Gold Needs A Rising Yield Curve

 | Sep 12, 2016 12:30AM ET

The opening segment of this week’s Notes From the Rabbit Hole (NFTRH 412) was intended to be a quick blurb but went on to become a five page exercise. It is shared publicly not so much because it is hard core analysis (which the rest of the report took care of), but because after a week like last week I think being a little wordy can be for the better.

I had a difficult week last week; a couple things had gone wrong and my schedule was just ridiculous. On Wednesday I was feeling pretty stressed out and wondering why I just can’t seem to catch a break. Then I looked up and saw a man with two hooks for hands walk by. It was almost as if he were sent into my view to straighten me out.

Another source of perspective is a more obvious one. Today being September 11, I would venture that we all remember where we were and what we were doing on that day in 2001. I was working at my company. It was a normal morning and then it seemed like the world just stopped, except for the jet fighters that were putting a lock down to the sky above us. It seemed like the world then magically came together for a few days… fast forward to today’s divisive, sad and hateful political theater.

The stock market? A piece of cake, when you’ve got your head on straight. What I see after taking a look at sentiment, is that while we could get a bounce, something probably started on Friday and I don’t think it will be finished until it tests the 2100 area on the S&P 500 or possibly, the 200 day moving average (currently 2057).

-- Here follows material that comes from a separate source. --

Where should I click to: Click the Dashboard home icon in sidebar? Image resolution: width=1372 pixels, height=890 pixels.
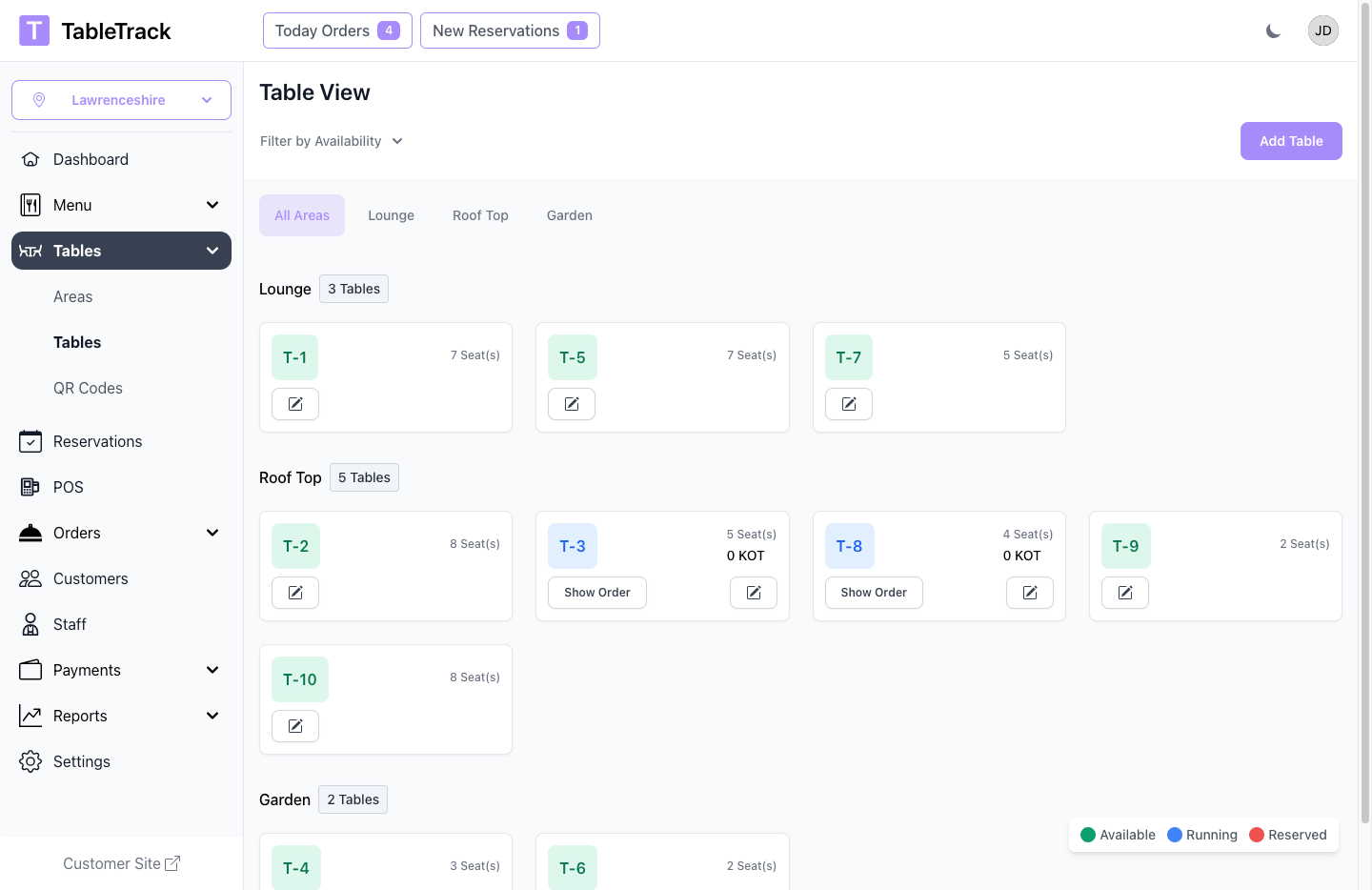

The other consideration is that when we began the ‘Breadth Thrust’ theme (thanks again to subscriber ‘LN’) we noted it would have a shelf life, and that this is likely a terminal thing. Was Friday the beginning of the termination? That would not be proven until major support is taken out. We are entering a tricky period where Fed jawbones are set on full frontal confusion mode, the market is getting emotional and Yellen’s got that “tool box” which, as noted last week, may be used to try to sustain the stock market’s upward float (ref. the money supply/stock market graphs from NFTRH 411).